■ **GIVEN PROBLEM**
Pick up the article on journalists of color covering Washington for the AP and other news outlets, and keep writing after its final sentence.

■ **DOCUMENT TEXT**
# # # #

The presence of Superville, who supervises the AP's political desk on weeknights and Sundays, adds to a small but slowly growing group of black journalists assigned to the Obama White House for mainstream news organizations, covering the president or the first lady. Wendell Goler of Fox News Channel said he had not been told his current White House assignment will change; the New York Times has assigned Helene Cooper, the Washington Post Michael Fletcher and Politico.com will have Nia-Malika Henderson.
Superville has also chaired the Urban Journalism Workshop for the Washington Association of Black Journalists. She will be one of 11 on the AP's White House team, and the first black journalist to be there for the AP since Sonya Ross in the 1990s.
Holland, currently a labor reporter, will be one of the very few journalists of color ever to cover the high court for a mainstream news organization. He formerly covered Congress and was the first African American elected to the Standing Committee of Correspondents. Last year he wrote "Black Men Built the Capitol: Discovering African-American History in and Around Washington, D.C."
Other journalists of color with Washington bureau assignments are: Ricardo Alonso-Zaldivar, a reporter on the health policy, energy, environment team; Shawn Chen and Damiko Morris of the multimedia team and Michele Salcedo and Hope Yen, general assignment. Ross is regional news editor, directing Washington coverage for the 50 states.

# # # #

■ **GIVEN INFORMATION**
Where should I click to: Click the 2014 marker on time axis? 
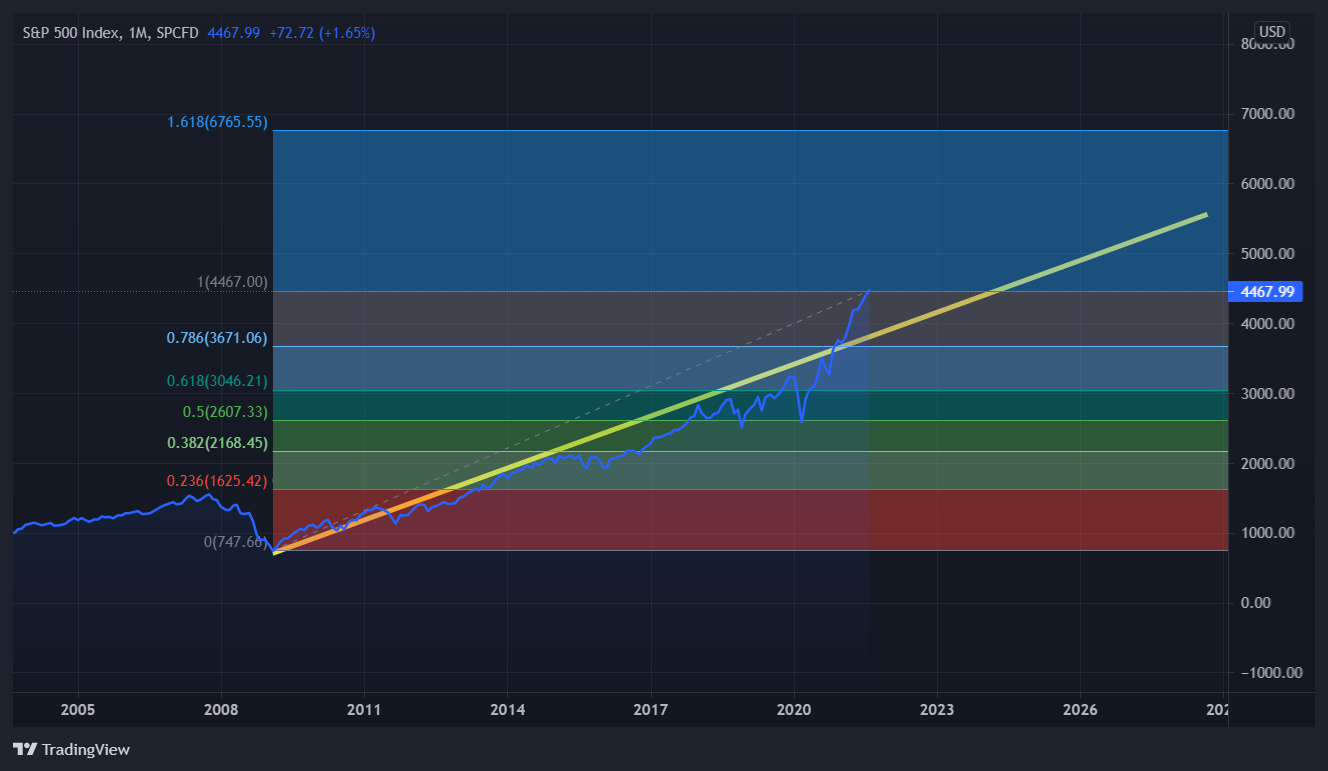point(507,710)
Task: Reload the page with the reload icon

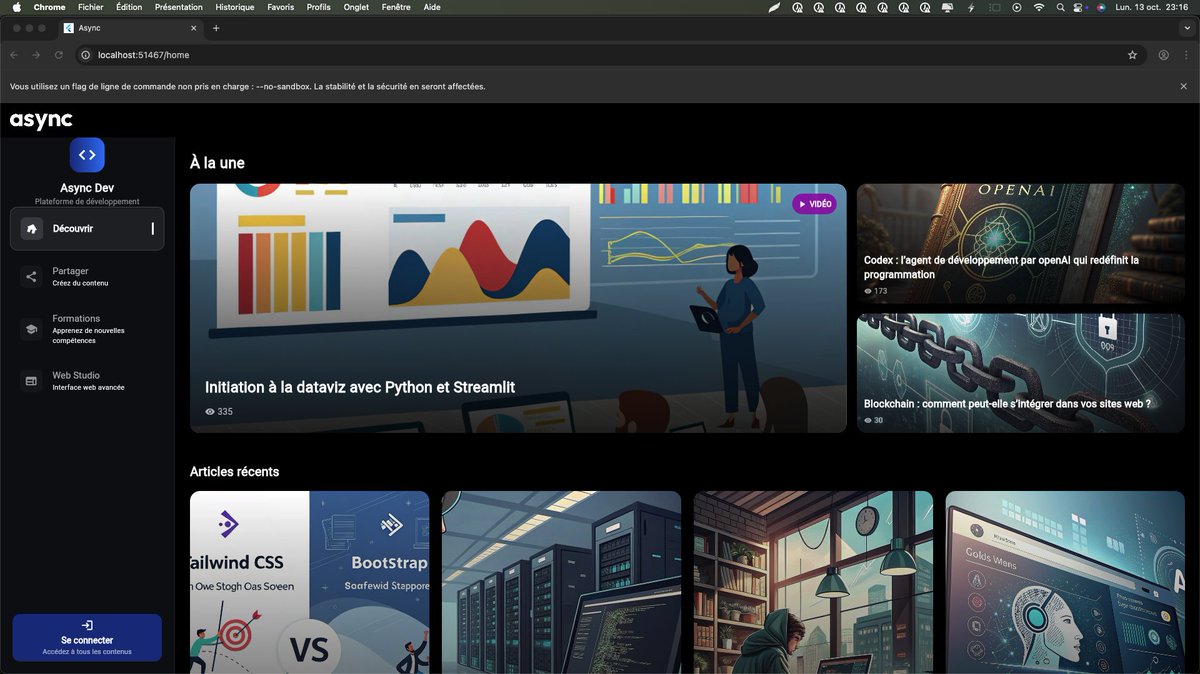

# # # #

■ **ANSWER BELOW**
50 Leaving Cleveland Plain Dealer Newsroom
About 50 people are leaving the newsroom of the Plain Dealer in Cleveland, 24 who took buyouts and 27 who were laid off, reporter Harlan Spector, chairman of the Plain Dealer unit of the Newspaper Guild, said on Wednesday.
He confirmed that six of those laid off were journalists of color: Merlene Santiago, assistant features editor; Jennifer Gonzalez, education writer; Susan Ruiz Patton, assistant metro editor; Greg Richards and Charles Jones, sports copy editors; and Roadell Hickman, photographer.
In addition, the following people of color took a voluntary layoff: Denise Ritter, Sam Fulwood, Damian Guevara, Jesse Tinsley and April McClelland-Copeland, he confirmed.
Staffers said two non-union people in the newsroom took a different buyout package last month: Chia-Min Chen and Ron Rollins.
"In a memo Monday to Newspaper Guild-represented employees, Cleveland Plain Dealer Editor Susan Goldberg said 'there was insufficient participation' in the paper's buyout offer, and so 27 employees will be notified Tuesday they are being laid off," Editor & Publisher reported on Monday.
"All Employees in the Guild local 1 bargaining unit are instructed that 'no matter what your shift or schedule, please be reachable by phone tomorrow (Tuesday, Dec. 2) between 7:00 am to 9:30 am.'
"Goldberg said she would be calling then to tell people that they have been selected for the layoff. Those who do not receive a phone call by 9:30 a.m., should report to work at their regularly scheduled start time, she added.
"'There is no good way to tell anyone he or she has been laid off,' Goldberg wrote. 'We have chosen to do it this way because I believe it respects and protects the laid off person's privacy when receiving such traumatic news. In a world of bad options, this seems the best alternative.'"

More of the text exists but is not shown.